Was sieht die EU-Richtlinie noch vor?
Unternehmen sollen ihren Aktionären jedes Jahr Auskunft über die Bezüge einzelner Vorstandsmitglieder geben. Über die Berichte, die einfach und verständlich sein müssen, soll die Hauptversammlung beratend abstimmen. "Bisher waren die Berichte so kompliziert, dass sie vor allem Vergütungsberater verstanden haben. Aktionäre sollen sich künftig ein besseres Bild machen können. Das ist der richtige Ansatz", sagt Aktionärsvertreterin Hölz. Ob damit Vergütungsexzesse verhindert werden können, ist aus ihrer Sicht fraglich. Durch die Abstimmung auf der Hauptversammlung könnten Anteilseigner aber ihrem Unmut Luft machen. "Aktionäre sind in den letzten Jahren beim Thema Managervergütung kritischer geworden."
Was bringt mehr Transparenz bei den Managergehältern?
In Deutschland folgen bereits alle Dax-Konzerne einer Empfehlung des Corporate Governance Kodex und weisen die Bezüge jedes Vorstands individuell aus. Weniger gut sieht es in den Börsenligen darunter aus. Im MDax schwiegen sich nach einer hkp-Auswertung zuletzt 8 der
50 mittelgroßen Unternehmen darüber aus, wie viel jeder einzelne Vorstand verdient. Im SDax waren es 19 Firmen und im TecDax ein Unternehmen. Die Transparenz hat Speich zufolge allerdings nicht beabsichtigte Folgen: "Sie hat tendenziell zu steigenden Vergütungen geführt, weil kein Vorstand unterdurchschnittlich bezahlt werden wollte."

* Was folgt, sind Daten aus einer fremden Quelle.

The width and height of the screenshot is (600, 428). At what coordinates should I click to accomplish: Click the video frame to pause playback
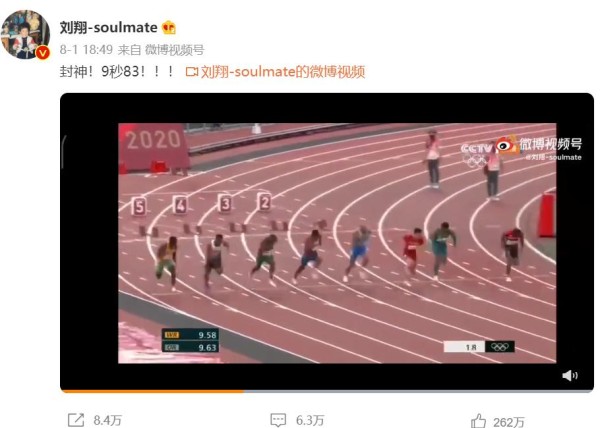[337, 243]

Werden die Managerbezüge im Vergleich zu den Gehältern der Beschäftigten geregelt?
Nein. Unternehmen sollen der Richtlinie zufolge allerdings ausweisen, wie sich die Bezüge der Topetage im Verhältnis zum Durchschnittsgehalt der Beschäftigten entwickelt haben. Forderungen der SPD, der Aufsichtsrat solle eine "Höchstgrenze" dafür festlegen und die Aktionäre auf der Hauptversammlung darüber beschließen, hält Siepmann nicht für hilfreich. "Wir sehen darin keinen richtigen Mehrwert, aber eine Fülle offener Fragen. Zum Beispiel:
Berücksichtigt man bei den Berechnungen nur Vollzeitkräfte, was ist mit Auszubildenden oder Mitarbeitern von Tochterunternehmen im Ausland"?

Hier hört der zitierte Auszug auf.